Begin at the line below that holds "This screenshot has width=2560, height=1187." and end at the line that holds "the info panel", transcribing each line exactly and skipping any picture.

DATASET RECORDS
Segment Open

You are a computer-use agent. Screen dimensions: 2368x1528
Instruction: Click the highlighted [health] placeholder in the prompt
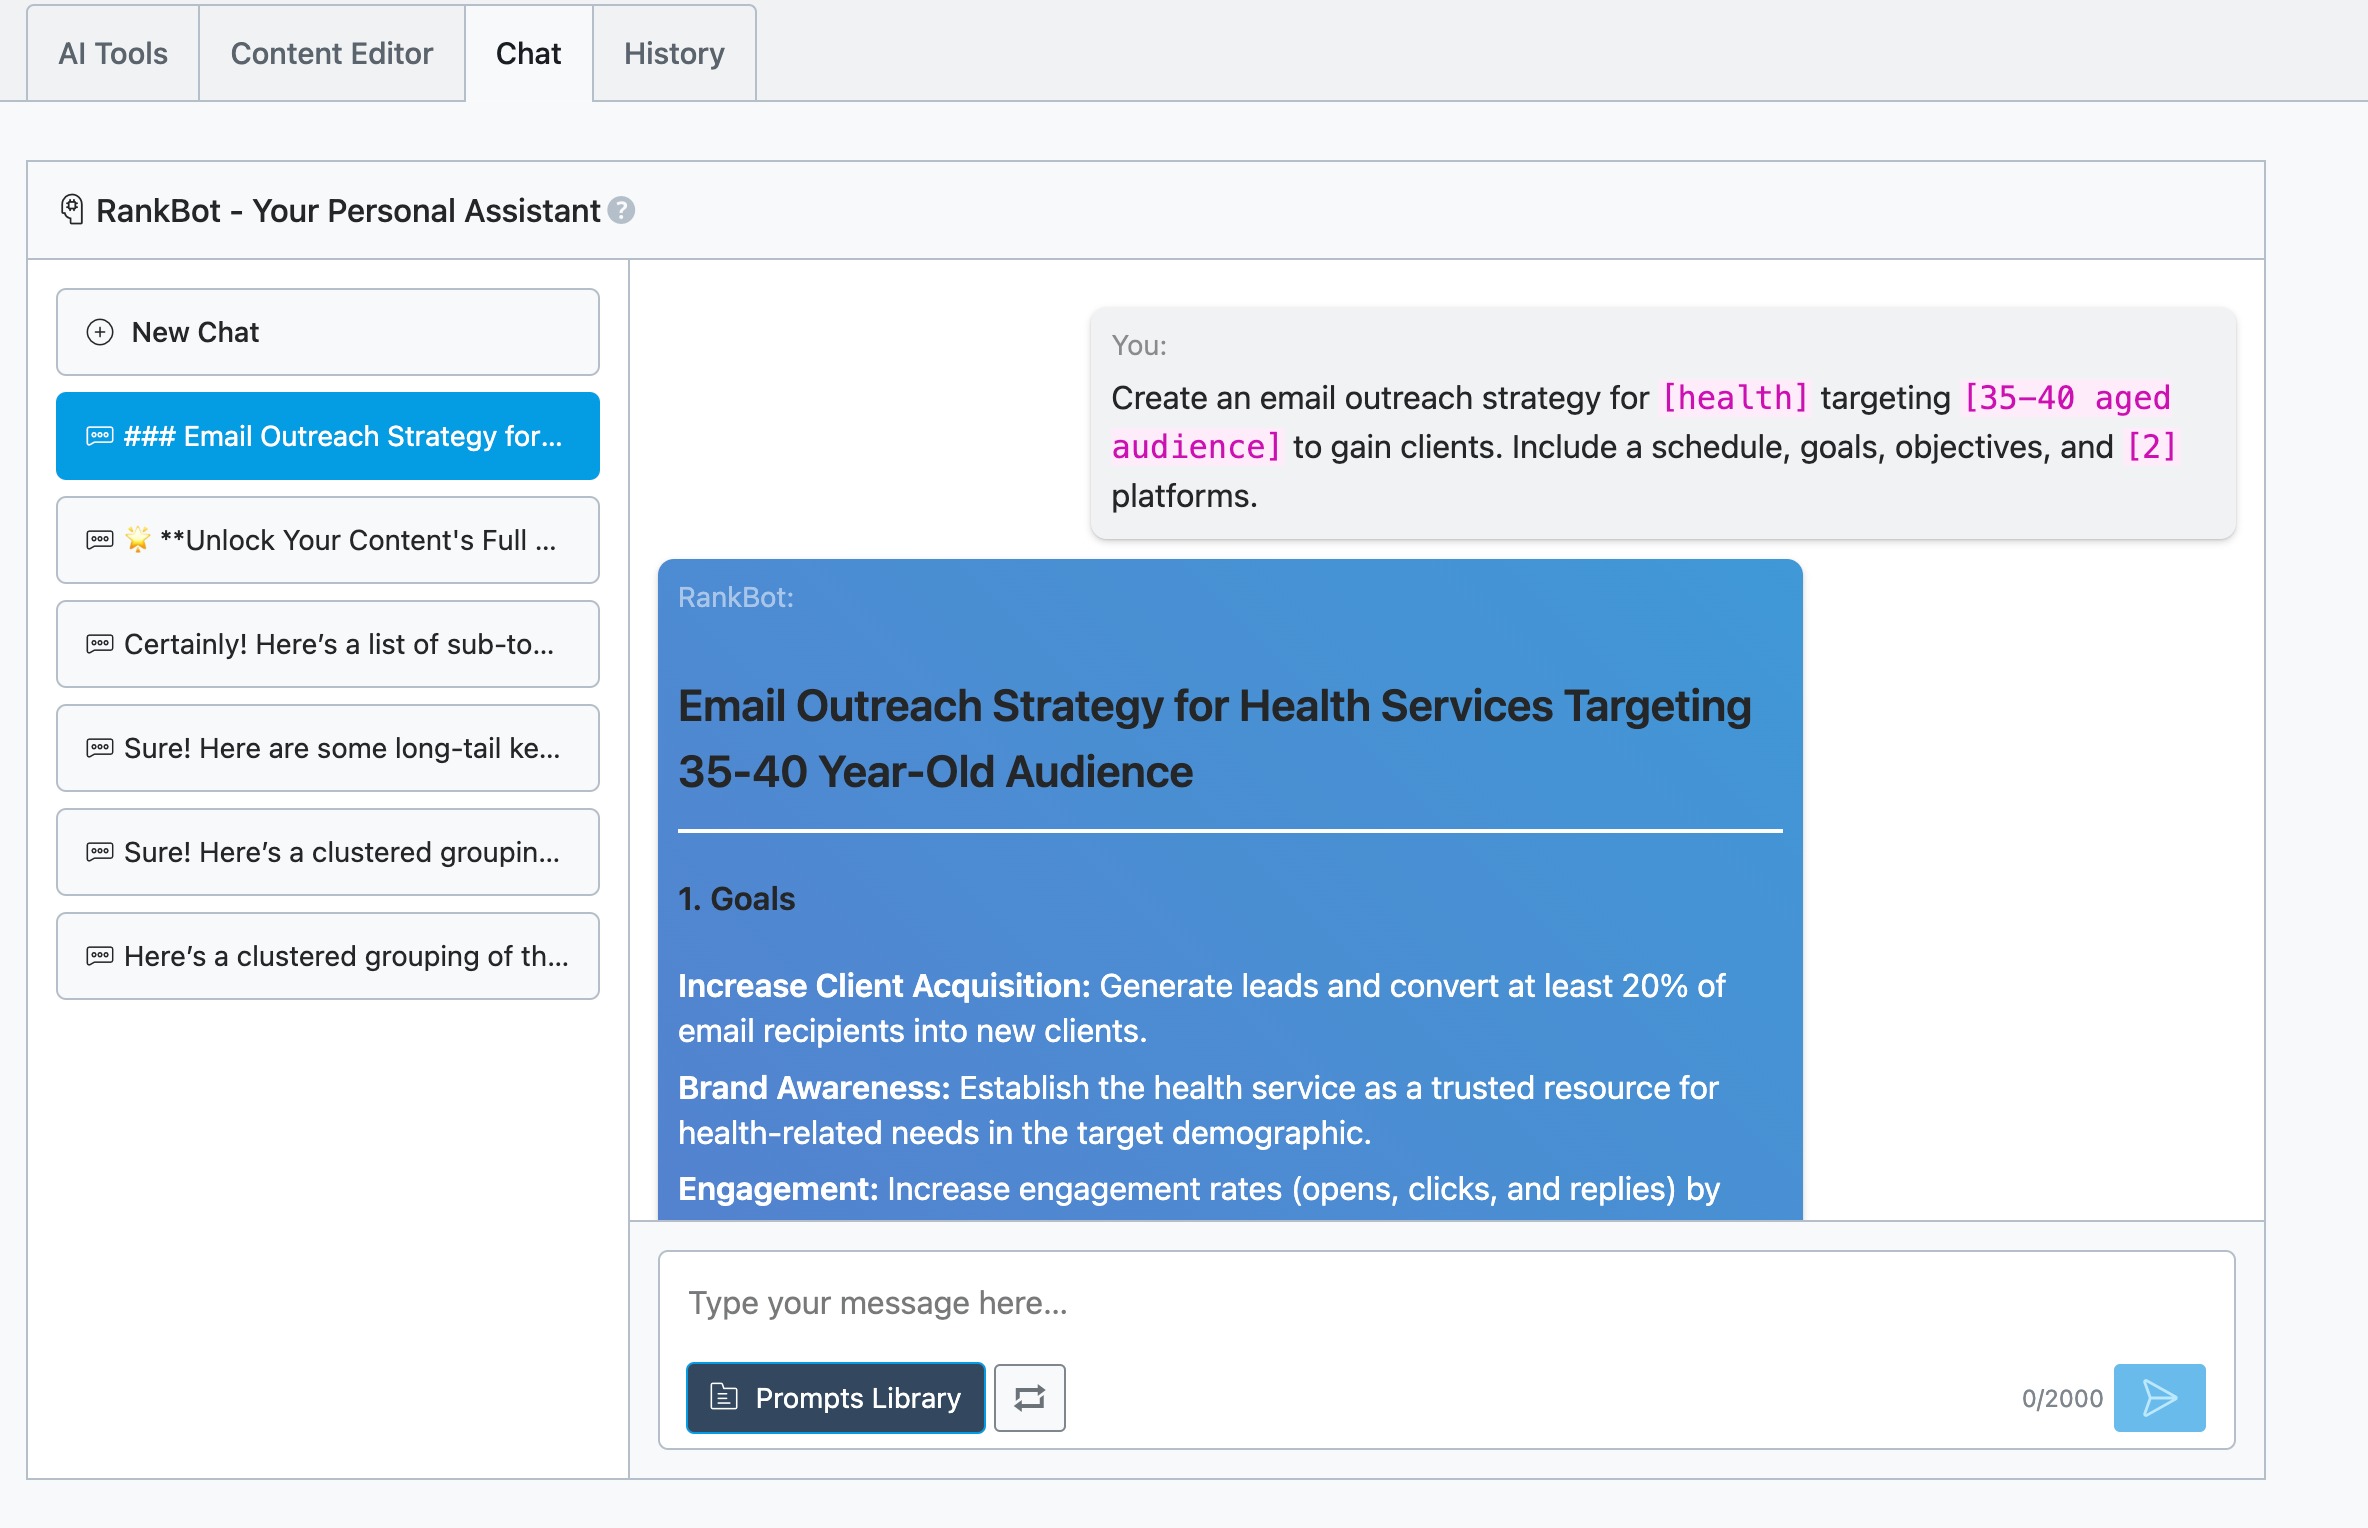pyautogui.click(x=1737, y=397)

Segment Closed
Segment Open

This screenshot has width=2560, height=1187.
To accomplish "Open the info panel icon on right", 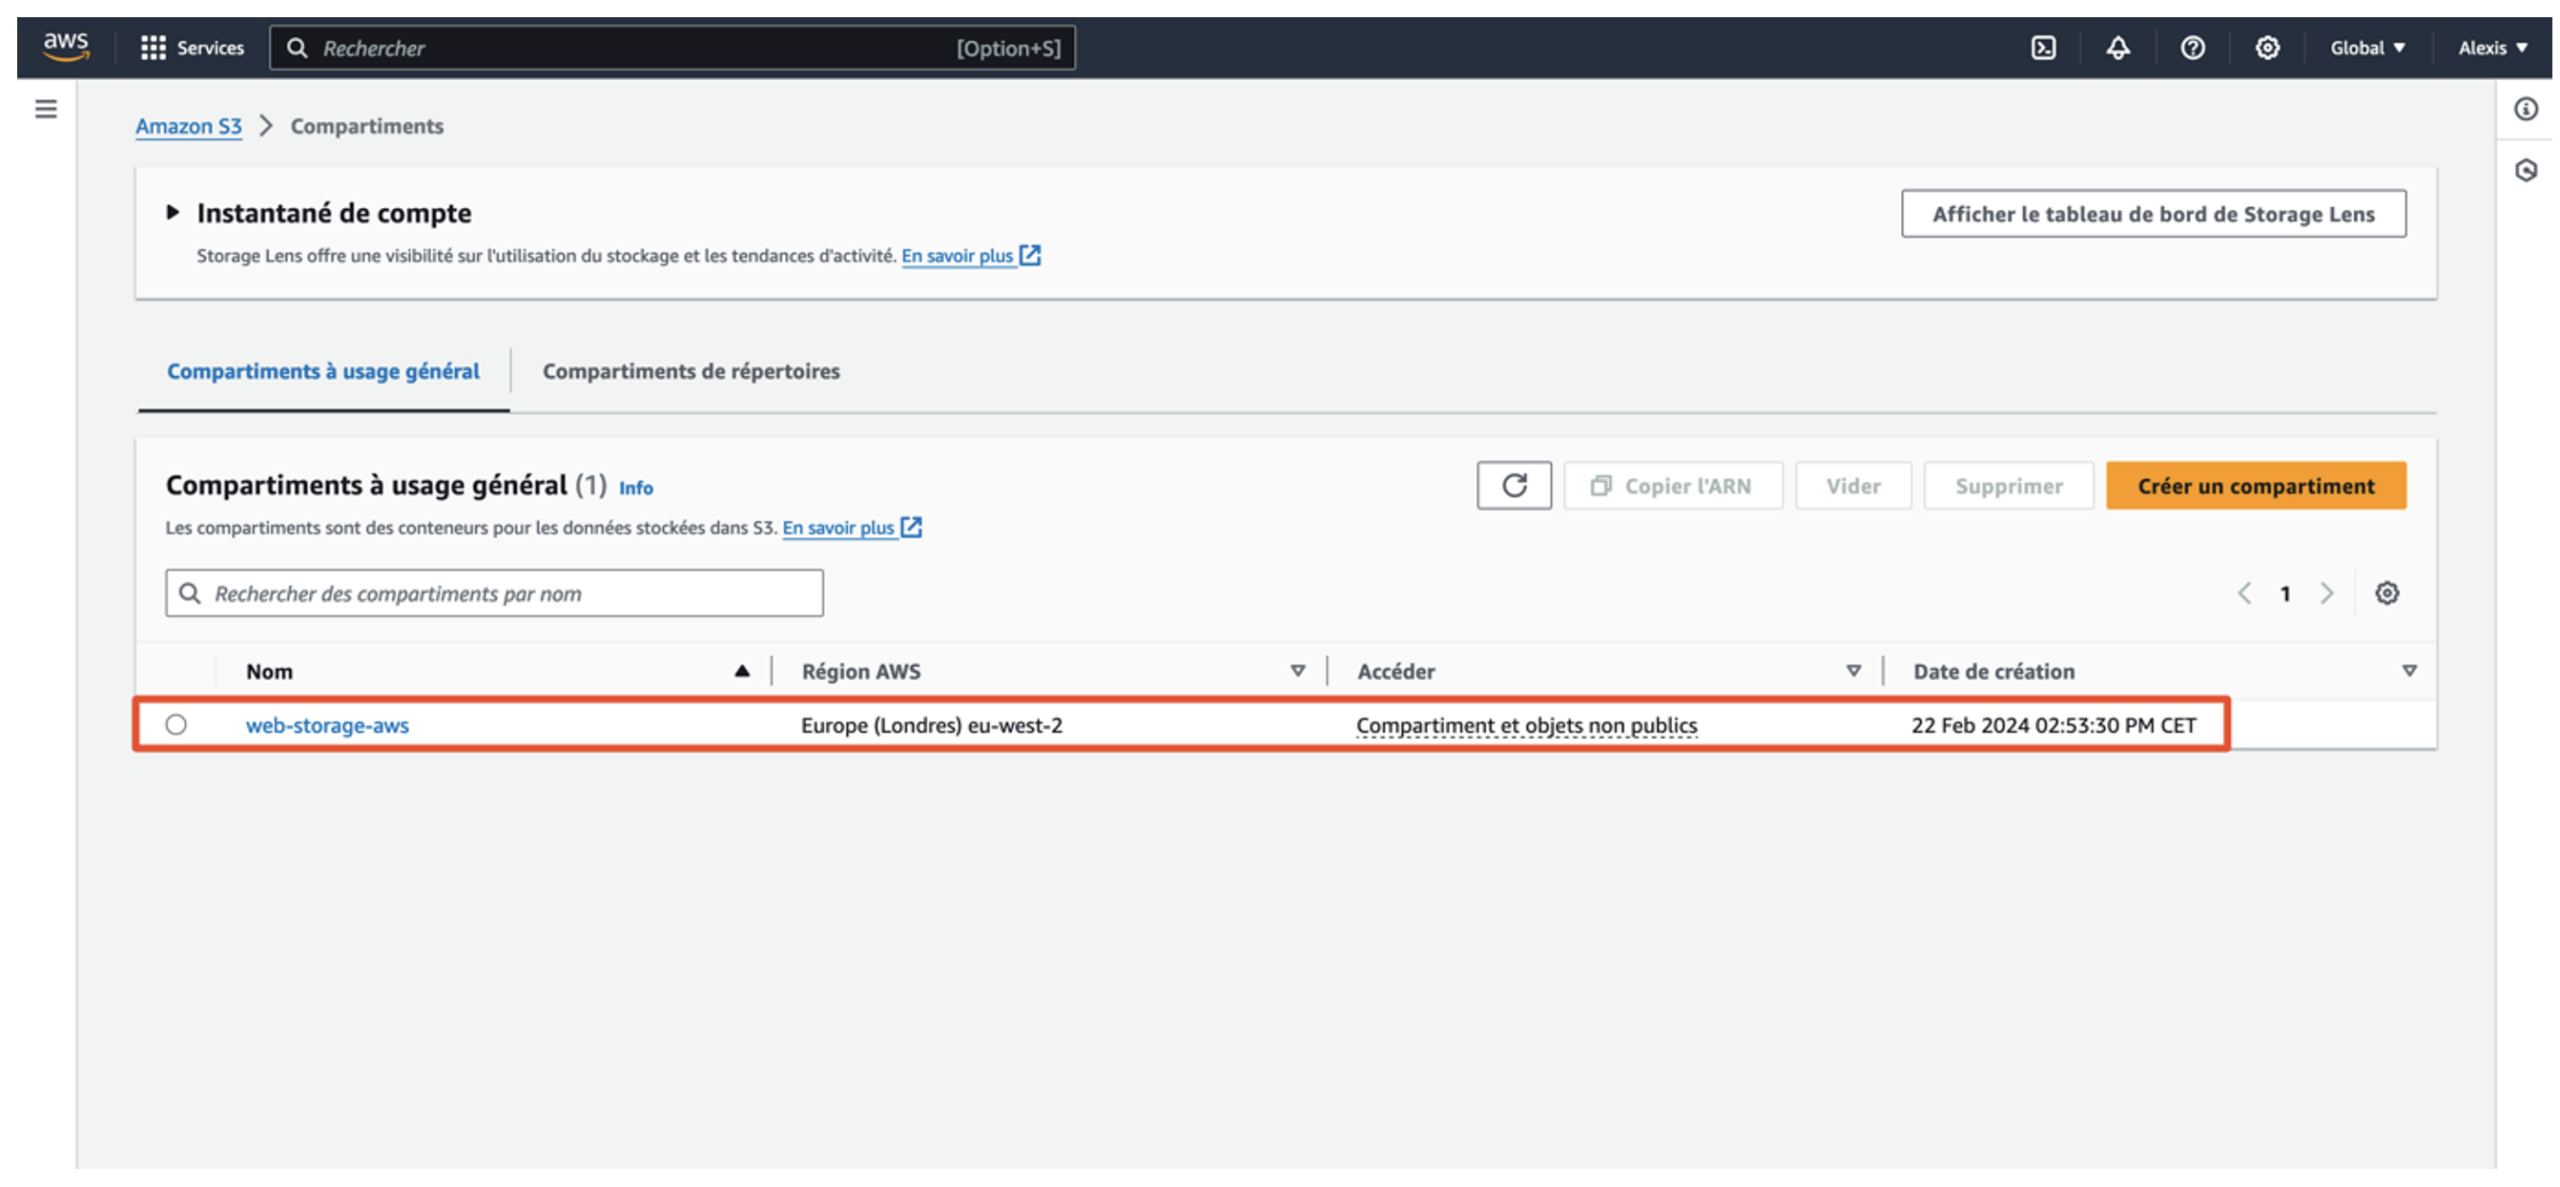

Segment Closed

EXERCISE OUTPUT
This screenshot has width=2560, height=1187.
To accomplish "Open the info panel icon on right", 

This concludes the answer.